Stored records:
☆ ☆ ☆ ☆ ☆ ☆ ☆

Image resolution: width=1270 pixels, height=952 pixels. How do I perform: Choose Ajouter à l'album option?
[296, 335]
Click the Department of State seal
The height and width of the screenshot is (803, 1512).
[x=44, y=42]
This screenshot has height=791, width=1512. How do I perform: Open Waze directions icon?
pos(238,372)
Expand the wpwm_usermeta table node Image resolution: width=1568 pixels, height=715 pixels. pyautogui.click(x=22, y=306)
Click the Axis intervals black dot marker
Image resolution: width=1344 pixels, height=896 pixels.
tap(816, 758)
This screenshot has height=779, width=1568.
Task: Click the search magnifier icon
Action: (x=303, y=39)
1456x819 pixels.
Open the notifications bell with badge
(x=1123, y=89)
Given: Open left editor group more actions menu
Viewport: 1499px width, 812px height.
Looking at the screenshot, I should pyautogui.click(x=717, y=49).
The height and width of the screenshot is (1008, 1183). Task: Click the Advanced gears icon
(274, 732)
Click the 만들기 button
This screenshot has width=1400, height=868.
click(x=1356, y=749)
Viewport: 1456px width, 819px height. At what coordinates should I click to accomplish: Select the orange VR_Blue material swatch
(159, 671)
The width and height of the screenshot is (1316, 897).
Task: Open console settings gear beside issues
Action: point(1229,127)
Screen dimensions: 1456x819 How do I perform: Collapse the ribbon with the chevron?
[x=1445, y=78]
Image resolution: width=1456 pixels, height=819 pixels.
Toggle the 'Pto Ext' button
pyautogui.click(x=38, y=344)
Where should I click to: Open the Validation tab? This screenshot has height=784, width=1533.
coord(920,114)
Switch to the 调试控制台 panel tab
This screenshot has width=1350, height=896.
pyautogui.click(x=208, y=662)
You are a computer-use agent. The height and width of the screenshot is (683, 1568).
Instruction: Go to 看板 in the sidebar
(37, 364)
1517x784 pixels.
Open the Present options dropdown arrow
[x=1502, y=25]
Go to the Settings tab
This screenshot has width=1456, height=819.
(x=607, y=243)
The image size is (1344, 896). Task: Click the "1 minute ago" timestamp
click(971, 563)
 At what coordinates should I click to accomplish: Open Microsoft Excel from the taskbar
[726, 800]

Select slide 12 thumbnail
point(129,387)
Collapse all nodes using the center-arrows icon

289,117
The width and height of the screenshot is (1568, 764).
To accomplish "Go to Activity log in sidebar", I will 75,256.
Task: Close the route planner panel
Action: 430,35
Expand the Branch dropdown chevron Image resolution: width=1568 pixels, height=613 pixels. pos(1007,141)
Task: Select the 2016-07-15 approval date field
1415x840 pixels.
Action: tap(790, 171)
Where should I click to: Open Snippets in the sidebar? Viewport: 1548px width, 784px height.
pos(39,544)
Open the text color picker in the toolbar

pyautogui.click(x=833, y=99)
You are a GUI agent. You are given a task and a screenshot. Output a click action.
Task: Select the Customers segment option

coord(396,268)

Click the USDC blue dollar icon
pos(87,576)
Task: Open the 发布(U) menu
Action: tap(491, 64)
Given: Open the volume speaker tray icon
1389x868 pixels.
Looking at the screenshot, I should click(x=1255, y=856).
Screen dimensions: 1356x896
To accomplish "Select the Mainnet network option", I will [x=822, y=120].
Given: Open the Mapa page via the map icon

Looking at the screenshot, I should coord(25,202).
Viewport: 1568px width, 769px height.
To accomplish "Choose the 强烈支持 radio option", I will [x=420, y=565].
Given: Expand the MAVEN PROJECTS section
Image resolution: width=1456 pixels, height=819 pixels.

☆ ☆ ☆ ☆ ☆ ☆ ☆

_TASK BRIEF_
Search the entries for the word "agent" and pick out every line that holds it.

_RESPONSE FOR THIS EXERCISE_
You are a computer-use agent. The height and width of the screenshot is (683, 1568).
You are a GUI agent. You are given a task and a screenshot. Output a click action.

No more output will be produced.